Murray - known as the Bard of Bunyah - died peacefully in Taree on NSW's mid-north coast on Monday afternoon, his publicist confirmed.
He had been sick for some time.
The prolific poet has published more than 30 volumes of work and is widely believed to be Australia's most well-known poet.
'A figure of immense integrity and intelligence'
"This afternoon we lost the poet Les Murray. We mourn his boundless creativity, as well as his original vision. His poetry created a vernacular republic for Australia, a place where our language is preserved and renewed," publishers Black Inc. said.
"On a personal note, we will cherish our dealings with him. Les was frequently hilarious and always his own man. He would talk with anyone, was endlessly curious and a figure of immense integrity and intelligence."
Murray was awarded an Order of Australia in 1989 for his contribution to Australian literature and later listed as one of Australia's 100 National Living Treasures. In 1999 he was awarded the Queens Gold Medal for Poetry.
During his career spanning close to 50 years, he has also won multiple literary awards, including the Grace Leven Prize in 1980 and 1990, the Petrarch Prize in 1995 and the T.S. Eliot Prize in 1996.
The Bush Bard of Bunyah
Mr Murray was born in Nabiac on the state's mid north coast and grew up on a hard scrabble dairy farm in Bunyah. His time in the Australian bush and Bunyah specifically featured prominently in his poetry.
His mother died from an ectopic pregnancy when he was 12.

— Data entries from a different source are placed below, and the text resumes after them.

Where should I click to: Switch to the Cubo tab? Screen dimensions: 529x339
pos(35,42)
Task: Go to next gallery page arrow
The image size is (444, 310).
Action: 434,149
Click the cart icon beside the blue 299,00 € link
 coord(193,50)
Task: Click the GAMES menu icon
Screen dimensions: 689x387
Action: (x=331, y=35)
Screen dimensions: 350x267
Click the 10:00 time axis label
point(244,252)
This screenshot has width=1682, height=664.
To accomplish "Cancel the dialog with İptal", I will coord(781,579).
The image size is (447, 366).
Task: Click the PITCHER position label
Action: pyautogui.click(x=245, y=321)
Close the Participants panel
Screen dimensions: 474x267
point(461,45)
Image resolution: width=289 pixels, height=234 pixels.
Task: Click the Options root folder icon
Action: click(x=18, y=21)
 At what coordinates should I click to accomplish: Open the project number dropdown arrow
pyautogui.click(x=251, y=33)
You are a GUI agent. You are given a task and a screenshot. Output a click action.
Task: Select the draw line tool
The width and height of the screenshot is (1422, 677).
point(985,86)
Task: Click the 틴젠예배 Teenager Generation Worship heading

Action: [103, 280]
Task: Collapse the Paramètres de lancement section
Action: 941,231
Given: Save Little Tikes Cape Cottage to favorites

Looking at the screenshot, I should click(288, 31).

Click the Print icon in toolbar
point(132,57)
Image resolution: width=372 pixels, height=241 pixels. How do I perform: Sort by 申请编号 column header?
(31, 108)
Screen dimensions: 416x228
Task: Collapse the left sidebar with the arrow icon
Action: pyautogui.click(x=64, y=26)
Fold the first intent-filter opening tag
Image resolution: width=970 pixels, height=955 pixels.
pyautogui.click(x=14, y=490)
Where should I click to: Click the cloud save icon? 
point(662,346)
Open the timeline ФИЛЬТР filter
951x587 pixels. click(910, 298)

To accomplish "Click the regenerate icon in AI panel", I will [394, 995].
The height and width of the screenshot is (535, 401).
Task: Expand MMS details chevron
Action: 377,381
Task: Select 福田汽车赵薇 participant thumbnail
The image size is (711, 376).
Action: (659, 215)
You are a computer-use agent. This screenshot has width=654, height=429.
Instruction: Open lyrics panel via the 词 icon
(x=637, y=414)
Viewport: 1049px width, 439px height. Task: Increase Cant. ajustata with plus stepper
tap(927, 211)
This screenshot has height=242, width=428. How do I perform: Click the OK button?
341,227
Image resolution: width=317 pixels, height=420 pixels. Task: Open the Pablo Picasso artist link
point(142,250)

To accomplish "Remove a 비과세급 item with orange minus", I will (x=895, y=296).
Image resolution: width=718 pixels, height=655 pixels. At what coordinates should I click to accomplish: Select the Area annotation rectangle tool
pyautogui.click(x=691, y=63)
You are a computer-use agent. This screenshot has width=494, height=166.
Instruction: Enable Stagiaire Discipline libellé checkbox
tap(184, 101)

According to The Steel, one of his angriest and most moving poems, her death may have been avoided if the local doctor hadn't initially refused to authorise an ambulance.
Despite an interrupted schooling, he made it to Sydney University where he didn't quite finish a degree. He dropped out for a time with a nervous breakdown. He hung out with other future writers like Geoffrey Lehmann and Clive James, wrote poetry and read voraciously.
A natural linguist
He was also a natural linguist, which enabled him to get a job as a translator at the Australian National University.
In 1962 he married Valerie Morelli, becoming a Catholic in the process. They had five children.
Mr Murray published his first book of poetry, which was a joint collection with Mr Lehmann, in 1965.
He took his family to Britain and Europe in 1967 for two years and on his return to Sydney finally completed his arts degree while having his first sole-authored collection, The Weatherboard Cathedral, published.
For the past 20 years, Murray had been the editor of conservative magazine Quadrant, only stepping down from the role last year.
Contributors to the magazine paid tribute to his literary work and mentorship when he stepped down, describing him as a "language wizard" and an inspiration.